▸ **Document text**
When Dan Adams and I decided to build what would become CO Everywhere, we didn’t have a “category” in mind. We didn’t think about a “vertical” we’d fit under. We weren’t in the business of boxing ourselves in. Our conversations were energized and eager and we knew there was something powerful to be had if we could successfully harness the social world with the physical real world — so we went for it.

Two years later we have been able to witness how social intelligence can be a lens into a place to give you a location’s very pulse. We’ve seen living things where many people simply see locations, pins on a map, or means to an end.

We realized pretty quickly that to move along as a startup and have impactful conversations with investors, advisors and peers, we had to have some essence of a definition. We weren’t “social media” and we didn’t feel like “hyperlocal.” We landed on “geosocial” — it was the most accurate descriptor of what our technology did.

Geosocial. The buzzword that faded away in 2011 and early 2012 was a mystery to us.  Even now looking back into TechCrunch and Mashable archives, you won’t find a thing on geosocial posted in the past three years, however after looking closely at the geosocial landscape, it made complete sense that it wouldn’t be ripe until now. Here’s a timeline:

  • Facebook opened to the public in 2006.
  • Twitter was founded in 2006.
  • Foursquare was founded in 2009.
  • Instagram was founded in 2010.

▸ **Data block**
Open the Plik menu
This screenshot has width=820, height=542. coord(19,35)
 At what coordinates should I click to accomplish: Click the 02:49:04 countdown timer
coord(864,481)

▸ **Tasks and exercises**
[a] In the CO Everywhere article, what term did the founders settle on as the most accurate description of their technology?
[b] In the CO Everywhere article, reproduce the passage starting at "Two years later" and ending at "our technology did.", swapping "startup" for "young company".
[c] Condense the paragraph of the CO Everywhere article that opens with "When Dan Adams and I decided" into a shorter version that keeps its main facts.

▸ **Task solutions**
[a] Geosocial.

[b]
Two years later we have been able to witness how social intelligence can be a lens into a place to give you a location’s very pulse. We’ve seen living things where many people simply see locations, pins on a map, or means to an end.

We realized pretty quickly that to move along as a young company and have impactful conversations with investors, advisors and peers, we had to have some essence of a definition. We weren’t “social media” and we didn’t feel like “hyperlocal.” We landed on “geosocial” — it was the most accurate descriptor of what our technology did.

[c] Dan Adams and the writer began building CO Everywhere without a category or vertical in mind, unwilling to box themselves in. Energized by the idea of harnessing the social world together with the physical world, they pursued it.